▶ **WORK TASK**
Make an exact copy of the entries below, with all images left out.

▶ **EXERCISE DATA**
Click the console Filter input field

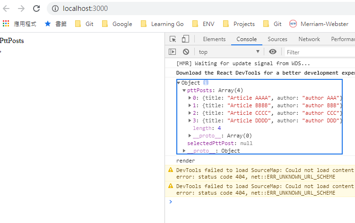click(317, 52)
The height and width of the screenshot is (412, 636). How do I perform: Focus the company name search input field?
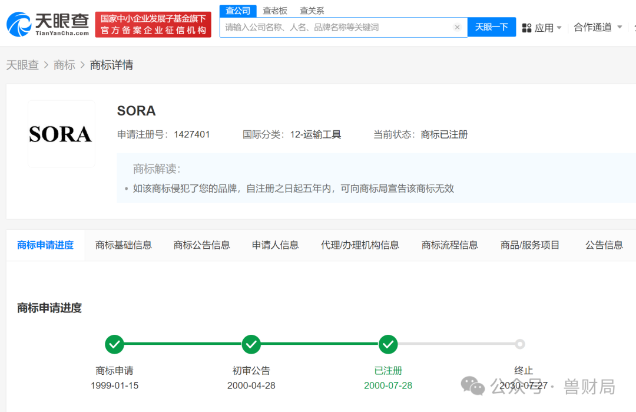pos(336,27)
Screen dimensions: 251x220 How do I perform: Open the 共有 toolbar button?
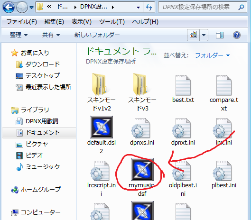(x=51, y=35)
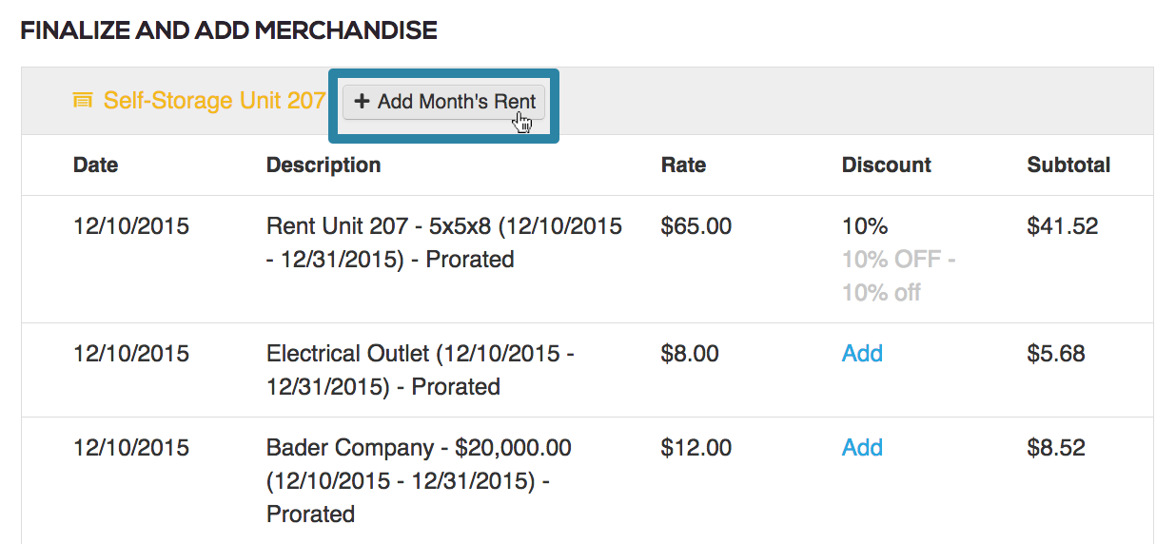Click the storage unit icon beside Unit 207
Screen dimensions: 1176x544
(83, 101)
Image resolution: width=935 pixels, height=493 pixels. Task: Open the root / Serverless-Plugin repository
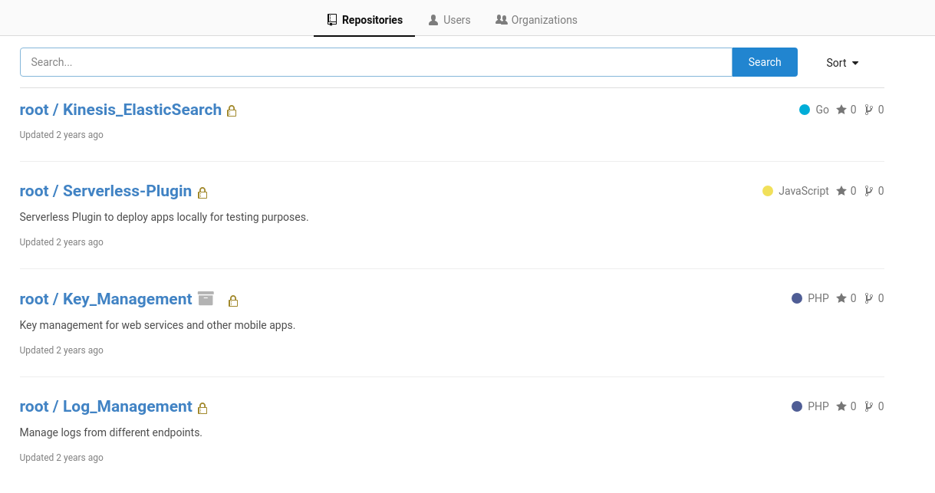point(105,191)
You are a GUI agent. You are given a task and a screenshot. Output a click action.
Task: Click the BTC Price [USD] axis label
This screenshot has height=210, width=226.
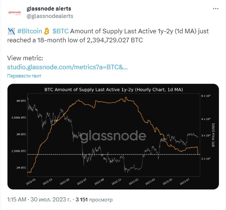[x=213, y=135]
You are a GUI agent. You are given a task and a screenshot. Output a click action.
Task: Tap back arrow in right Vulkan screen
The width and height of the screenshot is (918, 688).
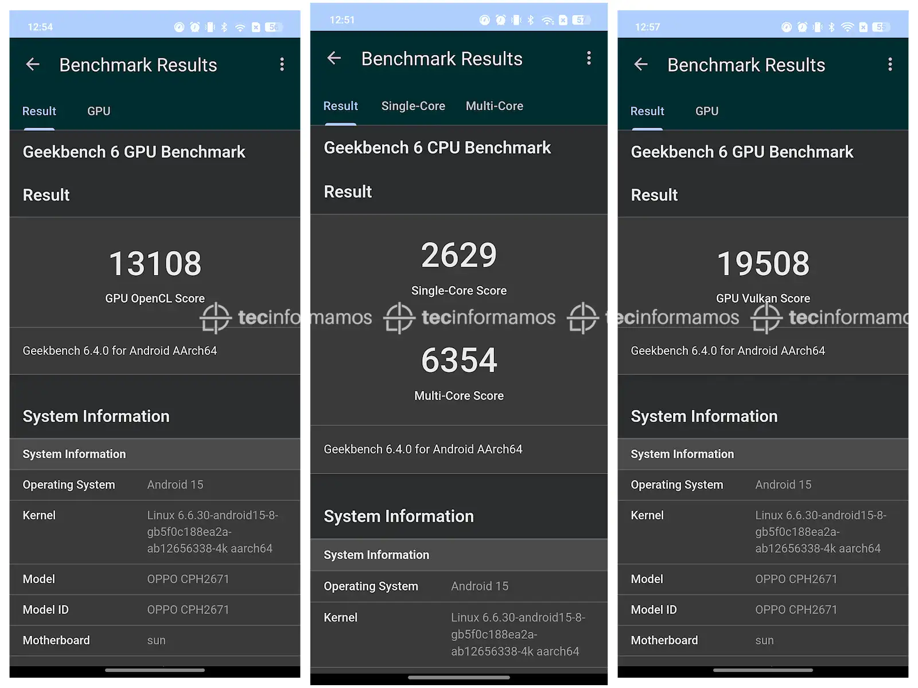click(x=641, y=65)
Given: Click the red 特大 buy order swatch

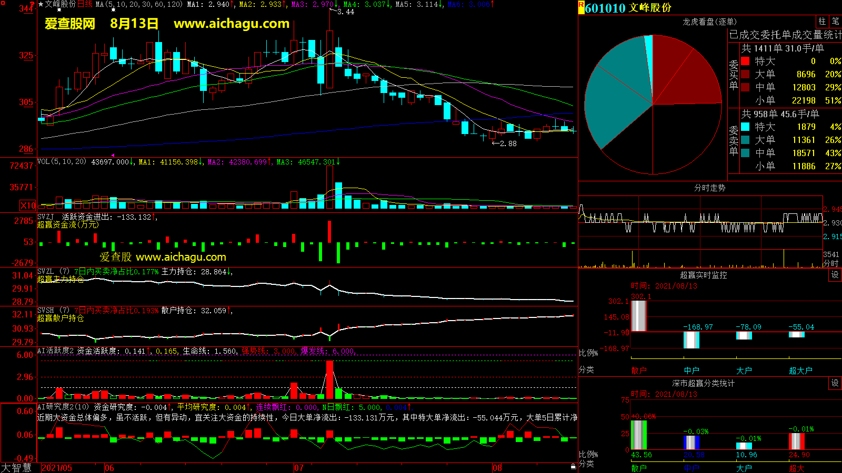Looking at the screenshot, I should click(745, 61).
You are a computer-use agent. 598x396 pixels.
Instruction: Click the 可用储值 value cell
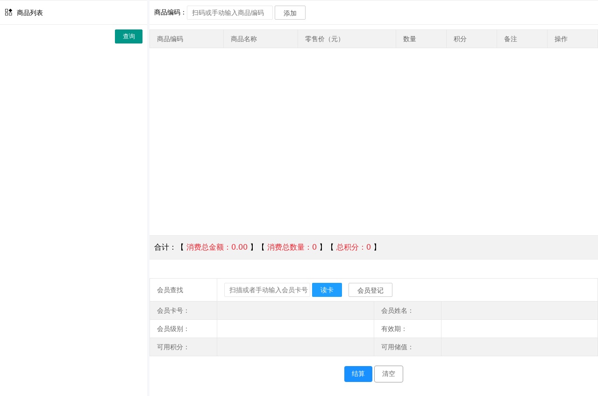(x=519, y=347)
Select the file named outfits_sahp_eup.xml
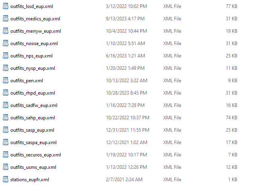 pos(33,118)
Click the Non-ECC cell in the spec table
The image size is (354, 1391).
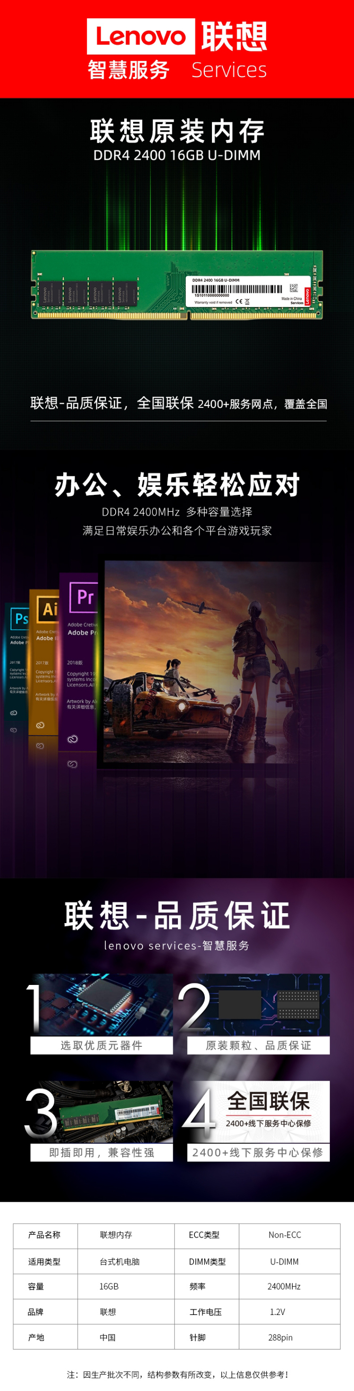[x=284, y=1235]
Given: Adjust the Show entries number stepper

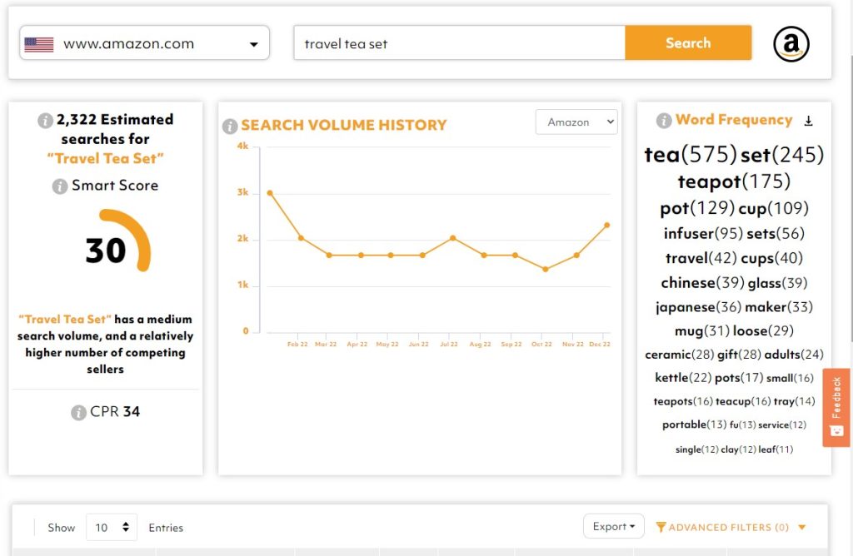Looking at the screenshot, I should point(125,527).
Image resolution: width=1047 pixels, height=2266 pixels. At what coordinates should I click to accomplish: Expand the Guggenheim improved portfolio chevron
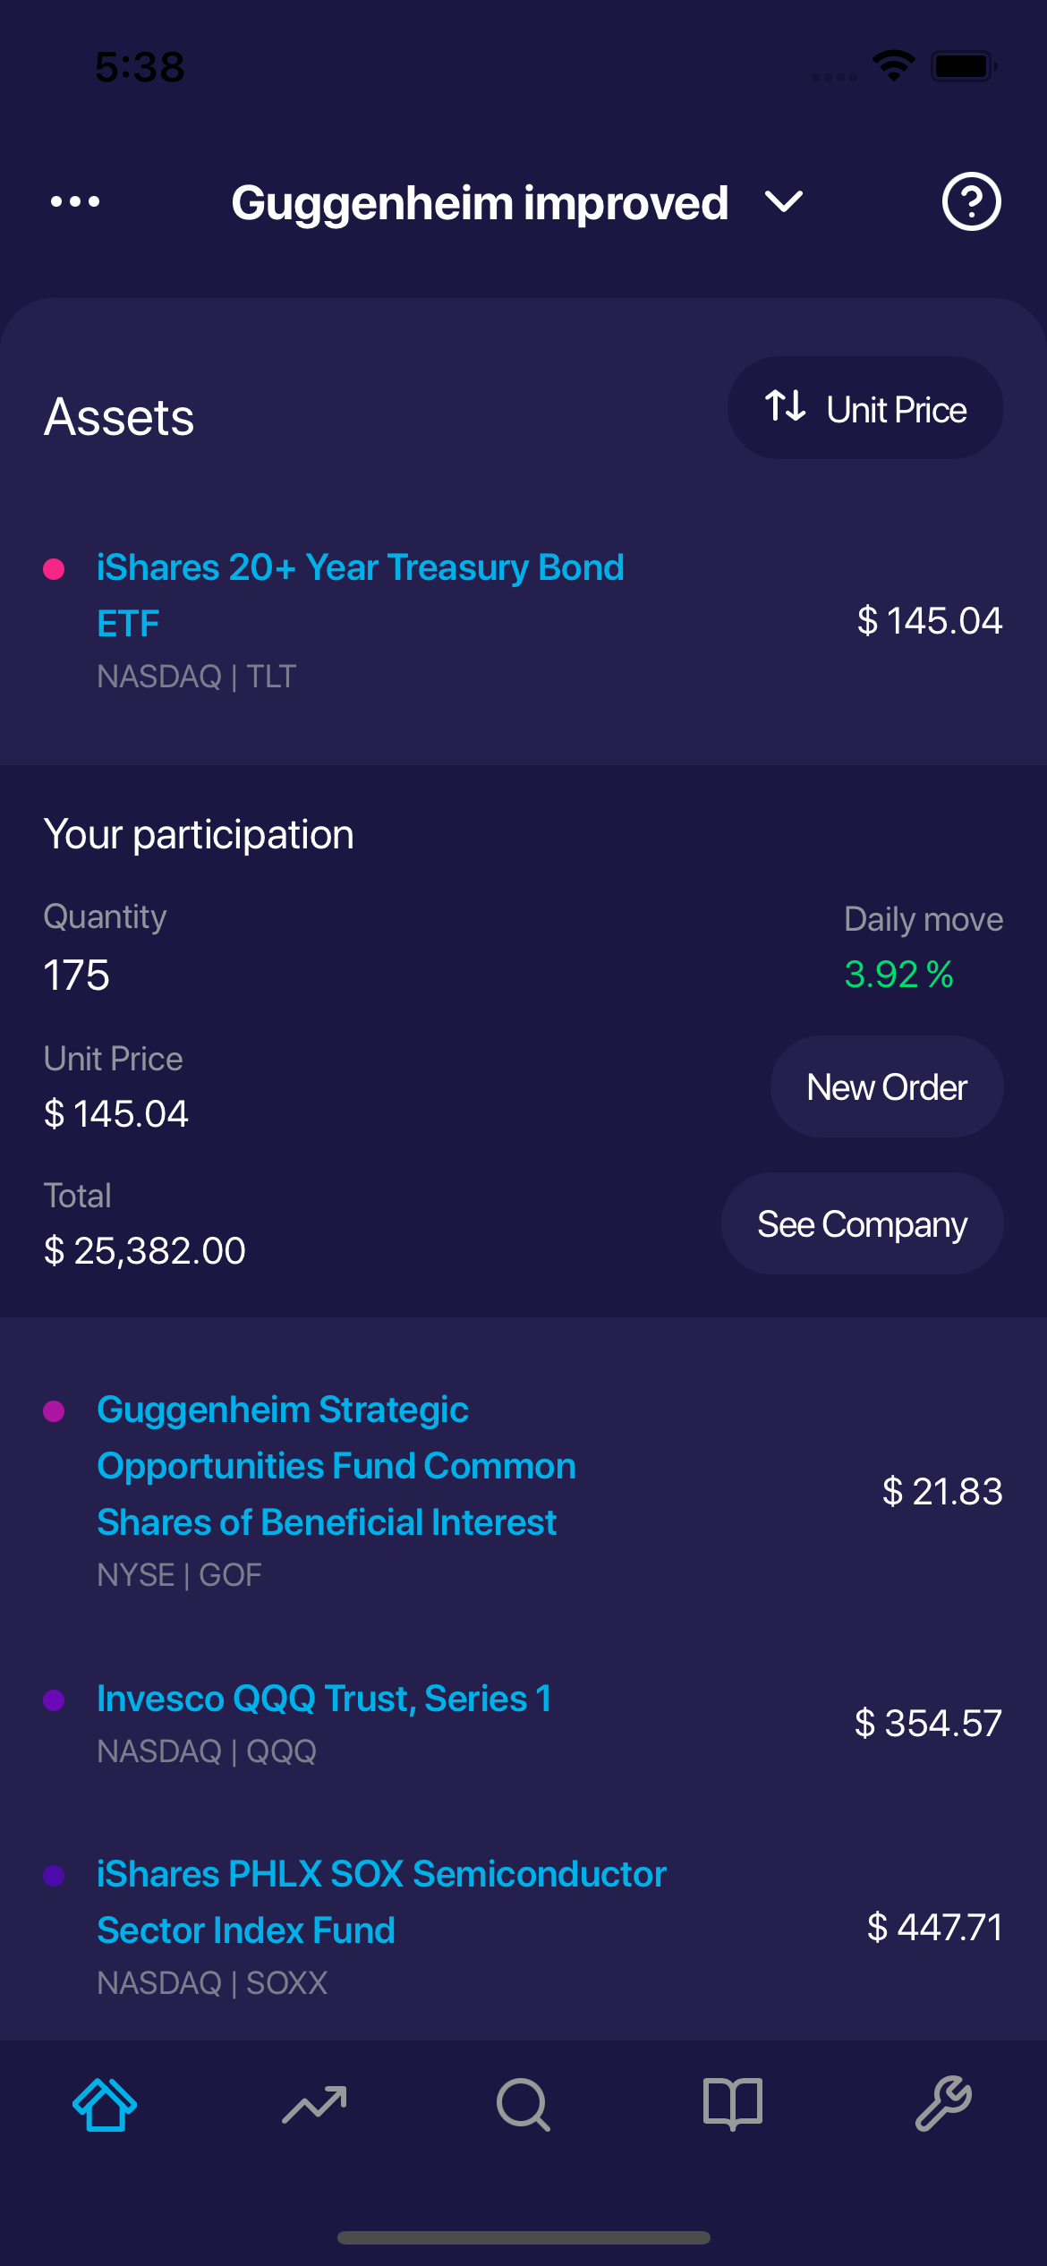pyautogui.click(x=784, y=202)
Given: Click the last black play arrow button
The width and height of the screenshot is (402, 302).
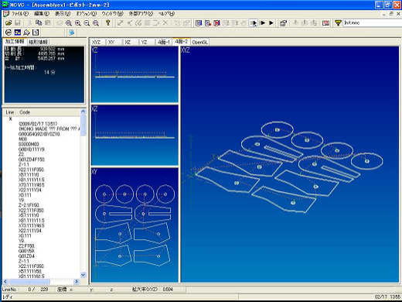Looking at the screenshot, I should click(x=271, y=23).
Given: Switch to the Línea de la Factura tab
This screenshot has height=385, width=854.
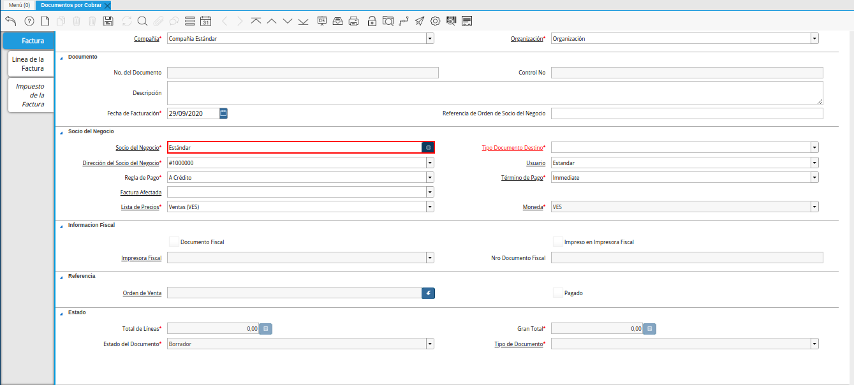Looking at the screenshot, I should tap(29, 64).
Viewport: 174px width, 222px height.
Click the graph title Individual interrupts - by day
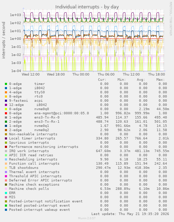tap(87, 7)
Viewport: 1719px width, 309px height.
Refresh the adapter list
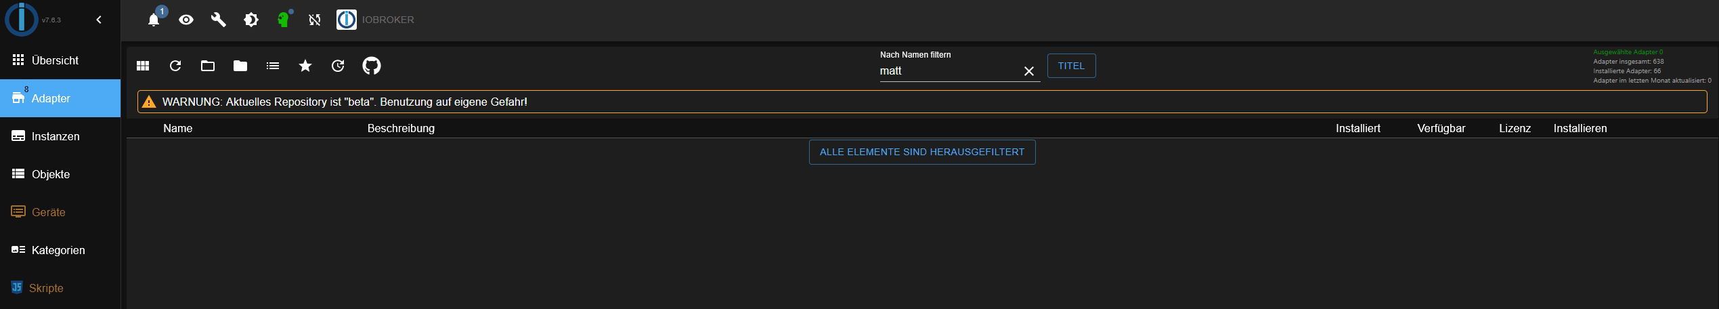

▶ **RESPONSE AREA**
Click the console Filter input field

click(317, 52)
The height and width of the screenshot is (412, 636). How do I perform: Focus the company name search input field?
pos(336,27)
Screen dimensions: 251x220 How do I perform: Open the 共有 toolbar button?
(x=51, y=35)
Click the storage unit icon beside Unit 207
Screen dimensions: 1176x544
(83, 101)
Image resolution: width=935 pixels, height=493 pixels. Task: Open the root / Serverless-Plugin repository
point(105,191)
You are a GUI agent. You are given a task and a screenshot. Output a click action.
Task: Click the BTC Price [USD] axis label
This screenshot has height=210, width=226.
[x=213, y=135]
You are a GUI agent. You are given a task and a screenshot. Output a click action.
Task: Tap back arrow in right Vulkan screen
The width and height of the screenshot is (918, 688).
click(x=641, y=65)
Given: Click the red 特大 buy order swatch

Looking at the screenshot, I should click(745, 61).
You are a computer-use agent. 598x396 pixels.
Instruction: Click the 可用储值 value cell
(x=519, y=347)
Select the file named outfits_sahp_eup.xml
 pos(33,118)
Click the Non-ECC cell in the spec table
The image size is (354, 1391).
[x=284, y=1235]
Given: Adjust the Show entries number stepper

Looking at the screenshot, I should point(125,527).
Image resolution: width=1047 pixels, height=2266 pixels. At what coordinates should I click to accomplish: Expand the Guggenheim improved portfolio chevron
pyautogui.click(x=784, y=202)
Given: Click the last black play arrow button
The width and height of the screenshot is (402, 302).
Looking at the screenshot, I should click(x=271, y=23).
Given: Switch to the Línea de la Factura tab
This screenshot has height=385, width=854.
Looking at the screenshot, I should tap(29, 64).
Viewport: 174px width, 222px height.
Click the graph title Individual interrupts - by day
tap(87, 7)
Viewport: 1719px width, 309px height.
Refresh the adapter list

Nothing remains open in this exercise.